=== Begin Enclosure ===
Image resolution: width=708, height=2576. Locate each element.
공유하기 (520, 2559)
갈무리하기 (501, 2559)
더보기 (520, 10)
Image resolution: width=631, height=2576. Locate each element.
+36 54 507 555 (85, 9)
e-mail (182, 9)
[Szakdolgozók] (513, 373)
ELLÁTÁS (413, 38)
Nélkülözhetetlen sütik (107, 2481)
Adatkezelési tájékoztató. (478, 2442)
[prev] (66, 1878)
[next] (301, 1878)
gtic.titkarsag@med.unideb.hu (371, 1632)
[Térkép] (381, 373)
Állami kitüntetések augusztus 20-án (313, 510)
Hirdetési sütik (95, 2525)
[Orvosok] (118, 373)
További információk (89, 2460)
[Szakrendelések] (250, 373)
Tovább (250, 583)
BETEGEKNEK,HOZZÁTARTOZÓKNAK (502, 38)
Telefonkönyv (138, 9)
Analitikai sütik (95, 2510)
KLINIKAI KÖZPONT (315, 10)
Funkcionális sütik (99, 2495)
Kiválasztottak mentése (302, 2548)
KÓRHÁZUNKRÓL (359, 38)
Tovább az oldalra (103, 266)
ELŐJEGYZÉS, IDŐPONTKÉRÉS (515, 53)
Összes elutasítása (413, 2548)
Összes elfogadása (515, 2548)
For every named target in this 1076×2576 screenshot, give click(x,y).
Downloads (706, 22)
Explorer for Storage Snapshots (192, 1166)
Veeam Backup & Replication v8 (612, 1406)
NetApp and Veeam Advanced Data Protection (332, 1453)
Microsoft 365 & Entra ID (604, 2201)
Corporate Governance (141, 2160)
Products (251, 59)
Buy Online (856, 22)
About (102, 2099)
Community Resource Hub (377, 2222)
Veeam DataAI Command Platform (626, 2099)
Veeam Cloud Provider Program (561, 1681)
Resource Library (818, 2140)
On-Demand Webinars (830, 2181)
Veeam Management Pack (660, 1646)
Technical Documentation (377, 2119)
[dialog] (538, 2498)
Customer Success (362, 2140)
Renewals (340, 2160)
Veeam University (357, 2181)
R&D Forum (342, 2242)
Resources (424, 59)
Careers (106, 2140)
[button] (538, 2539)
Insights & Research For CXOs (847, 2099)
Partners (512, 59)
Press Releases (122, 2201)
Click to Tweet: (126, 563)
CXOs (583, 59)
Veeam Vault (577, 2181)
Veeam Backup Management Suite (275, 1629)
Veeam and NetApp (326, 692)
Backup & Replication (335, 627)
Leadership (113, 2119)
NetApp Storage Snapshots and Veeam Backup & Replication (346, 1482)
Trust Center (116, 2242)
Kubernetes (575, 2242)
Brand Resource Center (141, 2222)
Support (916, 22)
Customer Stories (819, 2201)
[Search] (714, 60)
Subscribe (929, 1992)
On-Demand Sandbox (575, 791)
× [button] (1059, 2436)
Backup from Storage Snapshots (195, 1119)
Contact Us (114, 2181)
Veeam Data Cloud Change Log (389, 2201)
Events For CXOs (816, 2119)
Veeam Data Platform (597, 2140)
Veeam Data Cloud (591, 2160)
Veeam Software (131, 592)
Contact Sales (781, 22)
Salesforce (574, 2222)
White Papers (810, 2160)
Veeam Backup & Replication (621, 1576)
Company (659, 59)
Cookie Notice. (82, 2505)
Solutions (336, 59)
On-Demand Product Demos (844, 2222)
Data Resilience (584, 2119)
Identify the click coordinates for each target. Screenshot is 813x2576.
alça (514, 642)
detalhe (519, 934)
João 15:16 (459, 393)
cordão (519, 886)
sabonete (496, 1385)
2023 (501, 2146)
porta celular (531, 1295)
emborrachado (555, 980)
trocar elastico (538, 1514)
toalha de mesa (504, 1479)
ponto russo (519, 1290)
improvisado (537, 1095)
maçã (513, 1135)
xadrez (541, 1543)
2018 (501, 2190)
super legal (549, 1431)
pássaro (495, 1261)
=== End Enclosure ===
BRIEF = Print out all of the records above, word for word.

SOLUTION =
Image resolution: width=708, height=2576. Locate each element.
공유하기 (520, 2559)
갈무리하기 (501, 2559)
더보기 (520, 10)
Image resolution: width=631, height=2576. Locate each element.
+36 54 507 555 (85, 9)
e-mail (182, 9)
[Szakdolgozók] (513, 373)
ELLÁTÁS (413, 38)
Nélkülözhetetlen sütik (107, 2481)
Adatkezelési tájékoztató. (478, 2442)
[prev] (66, 1878)
[next] (301, 1878)
gtic.titkarsag@med.unideb.hu (371, 1632)
[Térkép] (381, 373)
Állami kitüntetések augusztus 20-án (313, 510)
Hirdetési sütik (95, 2525)
[Orvosok] (118, 373)
További információk (89, 2460)
[Szakrendelések] (250, 373)
Tovább (250, 583)
BETEGEKNEK,HOZZÁTARTOZÓKNAK (502, 38)
Telefonkönyv (138, 9)
Analitikai sütik (95, 2510)
KLINIKAI KÖZPONT (315, 10)
Funkcionális sütik (99, 2495)
Kiválasztottak mentése (302, 2548)
KÓRHÁZUNKRÓL (359, 38)
Tovább az oldalra (103, 266)
ELŐJEGYZÉS, IDŐPONTKÉRÉS (515, 53)
Összes elutasítása (413, 2548)
Összes elfogadása (515, 2548)
For every named target in this 1076×2576 screenshot, give click(x,y).
Downloads (706, 22)
Explorer for Storage Snapshots (192, 1166)
Veeam Backup & Replication v8 (612, 1406)
NetApp and Veeam Advanced Data Protection (332, 1453)
Microsoft 365 & Entra ID (604, 2201)
Corporate Governance (141, 2160)
Products (251, 59)
Buy Online (856, 22)
About (102, 2099)
Community Resource Hub (377, 2222)
Veeam DataAI Command Platform (626, 2099)
Veeam Cloud Provider Program (561, 1681)
Resource Library (818, 2140)
On-Demand Webinars (830, 2181)
Veeam Management Pack (660, 1646)
Technical Documentation (377, 2119)
[dialog] (538, 2498)
Customer Success (362, 2140)
Renewals (340, 2160)
Veeam University (357, 2181)
R&D Forum (342, 2242)
Resources (424, 59)
Careers (106, 2140)
[button] (538, 2539)
Insights & Research For CXOs (847, 2099)
Partners (512, 59)
Press Releases (122, 2201)
Click to Tweet: (126, 563)
CXOs (583, 59)
Veeam Vault (577, 2181)
Veeam Backup Management Suite (275, 1629)
Veeam and NetApp (326, 692)
Backup & Replication (335, 627)
Leadership (113, 2119)
NetApp Storage Snapshots and Veeam Backup & Replication (346, 1482)
Trust Center (116, 2242)
Kubernetes (575, 2242)
Brand Resource Center (141, 2222)
Support (916, 22)
Customer Stories (819, 2201)
[Search] (714, 60)
Subscribe (929, 1992)
On-Demand Sandbox (575, 791)
× [button] (1059, 2436)
Backup from Storage Snapshots (195, 1119)
Contact Us (114, 2181)
Veeam Data Cloud Change Log (389, 2201)
Events For CXOs (816, 2119)
Veeam Data Platform (597, 2140)
Veeam Data Cloud (591, 2160)
Veeam Software (131, 592)
Contact Sales (781, 22)
Salesforce (574, 2222)
White Papers (810, 2160)
Veeam Backup & Replication (621, 1576)
Company (659, 59)
Cookie Notice. (82, 2505)
Solutions (336, 59)
On-Demand Product Demos (844, 2222)
Data Resilience (584, 2119)
Identify the click coordinates for each target. Screenshot is 813x2576.
alça (514, 642)
detalhe (519, 934)
João 15:16 (459, 393)
cordão (519, 886)
sabonete (496, 1385)
2023 (501, 2146)
porta celular (531, 1295)
emborrachado (555, 980)
trocar elastico (538, 1514)
toalha de mesa (504, 1479)
ponto russo (519, 1290)
improvisado (537, 1095)
maçã (513, 1135)
xadrez (541, 1543)
2018 (501, 2190)
super legal (549, 1431)
pássaro (495, 1261)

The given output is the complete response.